Vos tâches.
1. Résumez en deux phrases l'extrait sur la perception des acteurs en Italie et en Espagne.
2. Recopiez le passage de l'extrait sur la perception des acteurs en Italie et en Espagne qui va de « Les syndicats : facteurs » jusqu'à « accusées d’évasion fiscale. » inclus, en substituant « favoritisme » à « clientélisme ».

··· Extrait de la source ···

Le gouvernement : de façon évidente en Italie, où la crise institutionnelle est durement vécue, de façon évidente aussi en Espagne ou le gouvernement Rajoy cristallise à la fois le ressentiment devant l’effort demandé, le désarroi devant la précarisation, la colère devant des comportements non-éthiques ; un mot revient souvent en Italie pour parler d’eux : « vergogna », « la honte ».

L’opposition : exactement dans le même sac que le gouvernement en Espagne (« les pires hommes politiques de tous les temps ») ; en Italie, même Grillo, qui a de nombreux soutiens sur le blog, est interrogé sur sa capacité à réellement s’investir dans une solution.

Les syndicats : facteurs de blocage complet, et en Italie, et en Espagne, avec une dénonciation du clientélisme très forte dans les deux pays.

Les entreprises : dans le même sac que les élites politiques en Espagne en ce qui concerne les grandes, avec un discours anti-patrons très dur (les « profiteurs de crise ») et la dénonciation de dérives quasi-mafieuses – souvent cristallisée dans le discours sur les banques ; un peu plus préservées en Italie, où leurs défenseurs sont nettement plus nombreux, mais où elles apparaissent néanmoins comme largement indifférentes ou égoïstes, souvent accusées d’évasion fiscale.

··· Données enregistrées ···

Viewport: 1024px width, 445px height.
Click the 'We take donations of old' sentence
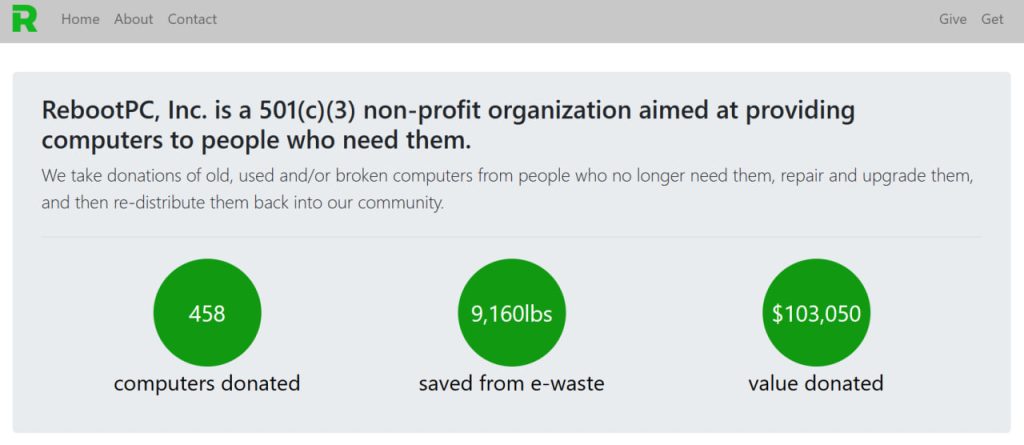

···

Réponses aux tâches.
1. Le gouvernement suscite la honte en Italie et cristallise le ressentiment et la colère en Espagne, où l'opposition est mise dans le même sac que lui, tandis qu'en Italie même Grillo est interrogé sur sa capacité à s'investir dans une solution. Les syndicats sont vus comme des facteurs de blocage dans les deux pays, et les grandes entreprises sont durement dénoncées en Espagne, alors qu'en Italie elles sont un peu plus préservées mais paraissent largement indifférentes ou égoïstes.

2.
Les syndicats : facteurs de blocage complet, et en Italie, et en Espagne, avec une dénonciation du favoritisme très forte dans les deux pays.

Les entreprises : dans le même sac que les élites politiques en Espagne en ce qui concerne les grandes, avec un discours anti-patrons très dur (les « profiteurs de crise ») et la dénonciation de dérives quasi-mafieuses – souvent cristallisée dans le discours sur les banques ; un peu plus préservées en Italie, où leurs défenseurs sont nettement plus nombreux, mais où elles apparaissent néanmoins comme largement indifférentes ou égoïstes, souvent accusées d’évasion fiscale.